=== Quoted passage ===
I was always thinking that exchange's properties can only be changed by fetching data from property via exchange.getProperty(..), processing data and setting new data into property via setProperty(..).

But now I see that my property in exchange is being changed while I am processing my fetched array.

Here is an example: I have an array of strings that I want to process (retain specific words from) in one property ("words" in sources) and another property ("retain" in sources) that holds a word that I want to replace.

I am fetching list of words into ArrayList<String> and run method retainAll to retain word I do not want. My idea is that original property in exchange will not be changed. But when I do run debug in unittest I can see that after retainAll(..) method has finished not only local ArrayList<String> is updated, but also property which holds all the words.

Am I overlooking something (wrongly using retainAll method, maybe?) or is it a bug?

StringsProccessor.class:

package com.mydummytest;

import java.util.ArrayList;
import java.util.stream.Collectors;

import org.apache.camel.Exchange;
import org.apache.camel.Processor;
import org.springframework.beans.factory.annotation.Value;
import org.springframework.stereotype.Component;


@Component
public class StringsProcessor implements Processor {

    @SuppressWarnings("unchecked")
    @Override
    public void process(Exchange exchange) throws Exception {
      ArrayList<String> input = (ArrayList<String>) exchange.getProperty("words");
      String toRetain = (String) exchange.getProperty("retain");

      input.retainAll(input.stream()
      .filter(s -> s.equals(toRetain))
      .collect(Collectors.toList())
=== Data shown ===
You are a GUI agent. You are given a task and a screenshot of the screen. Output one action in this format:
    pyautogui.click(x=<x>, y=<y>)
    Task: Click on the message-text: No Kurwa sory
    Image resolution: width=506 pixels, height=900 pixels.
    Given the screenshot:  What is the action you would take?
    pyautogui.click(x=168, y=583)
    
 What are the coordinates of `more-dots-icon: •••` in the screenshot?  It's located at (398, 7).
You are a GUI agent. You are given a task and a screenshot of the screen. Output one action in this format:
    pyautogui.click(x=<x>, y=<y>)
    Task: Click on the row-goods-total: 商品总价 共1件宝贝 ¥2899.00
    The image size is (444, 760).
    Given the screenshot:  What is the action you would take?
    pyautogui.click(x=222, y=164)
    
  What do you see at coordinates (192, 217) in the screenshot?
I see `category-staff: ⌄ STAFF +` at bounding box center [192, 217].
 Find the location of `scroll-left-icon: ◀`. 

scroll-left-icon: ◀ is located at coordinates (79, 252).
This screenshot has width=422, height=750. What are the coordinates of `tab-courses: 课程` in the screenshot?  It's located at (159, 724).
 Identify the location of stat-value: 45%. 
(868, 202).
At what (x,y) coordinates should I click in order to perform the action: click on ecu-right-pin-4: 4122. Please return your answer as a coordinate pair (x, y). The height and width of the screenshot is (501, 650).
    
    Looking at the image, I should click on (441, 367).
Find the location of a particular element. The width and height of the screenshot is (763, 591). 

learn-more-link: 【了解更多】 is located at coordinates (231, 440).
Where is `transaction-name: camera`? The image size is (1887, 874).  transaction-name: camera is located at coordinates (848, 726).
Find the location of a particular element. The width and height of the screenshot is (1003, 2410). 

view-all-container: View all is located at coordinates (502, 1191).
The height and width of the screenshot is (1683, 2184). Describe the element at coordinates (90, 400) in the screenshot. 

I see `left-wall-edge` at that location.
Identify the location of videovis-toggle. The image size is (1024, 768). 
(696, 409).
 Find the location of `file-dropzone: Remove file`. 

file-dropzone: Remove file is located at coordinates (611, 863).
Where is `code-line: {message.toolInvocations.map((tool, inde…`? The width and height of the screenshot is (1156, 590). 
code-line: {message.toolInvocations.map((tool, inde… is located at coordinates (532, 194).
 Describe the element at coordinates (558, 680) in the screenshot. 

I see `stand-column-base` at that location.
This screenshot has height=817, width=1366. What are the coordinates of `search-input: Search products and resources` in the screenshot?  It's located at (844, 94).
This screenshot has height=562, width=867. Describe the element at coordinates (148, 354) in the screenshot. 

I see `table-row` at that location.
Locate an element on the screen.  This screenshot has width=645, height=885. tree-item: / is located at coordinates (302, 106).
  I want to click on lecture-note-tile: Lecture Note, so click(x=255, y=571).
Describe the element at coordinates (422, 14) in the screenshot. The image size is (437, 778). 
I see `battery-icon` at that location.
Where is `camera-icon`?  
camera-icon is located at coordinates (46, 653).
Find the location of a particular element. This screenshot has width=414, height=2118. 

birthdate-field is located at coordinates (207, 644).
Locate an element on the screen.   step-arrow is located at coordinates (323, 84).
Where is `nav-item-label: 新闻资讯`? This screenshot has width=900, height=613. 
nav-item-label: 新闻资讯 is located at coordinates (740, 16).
===
Assignment 1.
Answer these questions about the exchange property question:
(a) Which call does the writer say is used to fetch data from a property?
(b) Which property holds the word the writer wants to replace?
(c) In which package is the processor class declared?
Assignment 2. Please repeat word for word the part of the exchange property question that begins at "But now I see" and stops after "all the words.".
The data play no part in this exercise.

Task response 1.
(a) exchange.getProperty(..)
(b) "retain"
(c) com.mydummytest

Task response 2.
But now I see that my property in exchange is being changed while I am processing my fetched array.

Here is an example: I have an array of strings that I want to process (retain specific words from) in one property ("words" in sources) and another property ("retain" in sources) that holds a word that I want to replace.

I am fetching list of words into ArrayList<String> and run method retainAll to retain word I do not want. My idea is that original property in exchange will not be changed. But when I do run debug in unittest I can see that after retainAll(..) method has finished not only local ArrayList<String> is updated, but also property which holds all the words.